German recorder player, flautist, conductor, academic

Michael Schneider (born 10 August 1953) is a German flautist, recorder player, conductor and academic teacher. He is especially connected with later Baroque repertoire such as the works of Telemann and with early Classical repertoire such as the works of Carl Philipp Emanuel Bach, and founded the orchestra La Stagione to perform and record such repertoire.

== Career ==
Schneider was born in Nordhorn. He studied flute and recorder at the Musikhochschule Köln. In 1978 he was a winner of the ARD International Music Competition in the recorder category.

For historically informed performances he founded in 1979 the ensemble "Camerata Köln" (Camerata Cologne) and in 1988 the orchestra "La Stagione". He conducted both in performances and many recordings. They appeared at the Handel Festival in Göttingen, the Handel Festival in Halle, the Bachfest Leipzig, the Schwetzingen Festival and the Schleswig-Holstein Musik Festival, among others.

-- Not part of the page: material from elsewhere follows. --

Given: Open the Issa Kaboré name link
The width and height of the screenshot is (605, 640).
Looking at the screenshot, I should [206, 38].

Schneider also conducted orchestras such as the Nordwestdeutsche Philharmonie, the Cappella Coloniensis, the Zurich Chamber Orchestra and the Israel Chamber Orchestra.

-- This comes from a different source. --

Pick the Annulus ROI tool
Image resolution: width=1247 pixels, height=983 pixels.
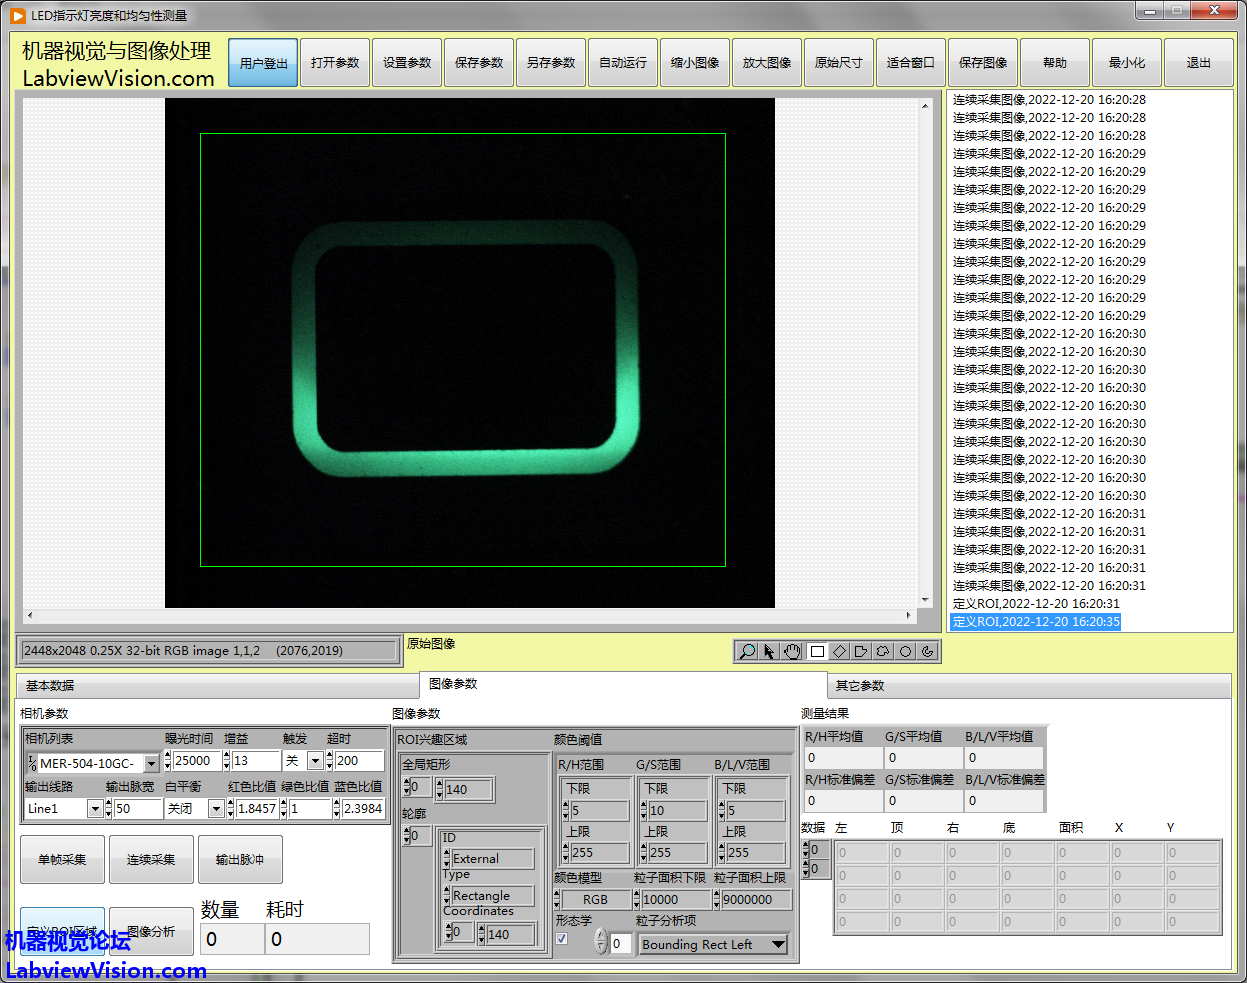point(928,651)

In 1980 Schneider was appointed professor for recorder at the Berlin University of the Arts. Since 1993 he has been professor of the University of Music and Performing Arts, Frankfurt, where he established in 2005 a class for "Historische Interpretationspraxis" (historically informed interpretation). Since 2005 he has served as a vice president of the university. In 2011 he appeared with about 50 students and teachers from the university at the Rheingau Musik Festival in Eberbach Abbey, including first a variety of chamber music concerts in smaller halls of the former monastery, performed by a piano quintet, a string quartet and a trumpet trio, and finally a semi-staged presentation of Alessandro Stradella's oratorio San Giovanni Battista in the Basilika.

==Selected recordings==
Schneider recorded especially the works of Telemann, both as a player and conductor, including his wind concertos (6 volumes), recorder concertos, orchestral suites, Trauermusik (funeral music) for Karl VII, Trauermusik for Hamburg's mayor Garlieb Sillem and the Hamburgische Kapitänsmusik (1755). He recorded the oratorio Der aus der Löwengrube erettete Daniel, the comic opera Don Quichotte auf der Hochzeit des Comacho, the opera Damon and the one-act Pimpinone.

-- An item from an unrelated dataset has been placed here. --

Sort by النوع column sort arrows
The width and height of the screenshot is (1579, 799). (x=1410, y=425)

From the Italian Baroque, he recorded Stradella's Christmas cantatas, Vivaldi's recorder concertos, Geminiani concertos, and a Scarlatti recital with Dimitri Egorov. He conducted the operas Piramo e Tisbe by Johann Adolph Hasse and Handel's Rodelinda.

He recorded Bach's solo cantatas for bass with Gotthold Schwarz, the Thomanerchor and La Stagione, BWV 56, 82 and 158.

Schneider's recordings of early classical repertoire include C. P. E. Bach's Magnificat and the Magnificat setting by his brother, Johann Christian Bach, on a Capriccio CD, Mozart arias with Ruth Ziesak, Simon Le Duc's symphonies, Carl Friedrich Abel's flute concertos, chamber music, piano concertos, symphonies, Franz Ignaz Beck's symphonies, Georg Anton Benda's harpsichord concertos, Matthias Georg Monn's cello concertos and Josef Martin Kraus' Requiem, Haydn]s L'anima del filosofo and Ignaz Holzbauer's Günther von Schwarzburg.

==Awards==
In 2000 Schneider was awarded the Telemann Prize of Magdeburg.
His recording of Telemann's opera Damon with La Stagione was the "Critic's Choice" of Gramophone in 1998.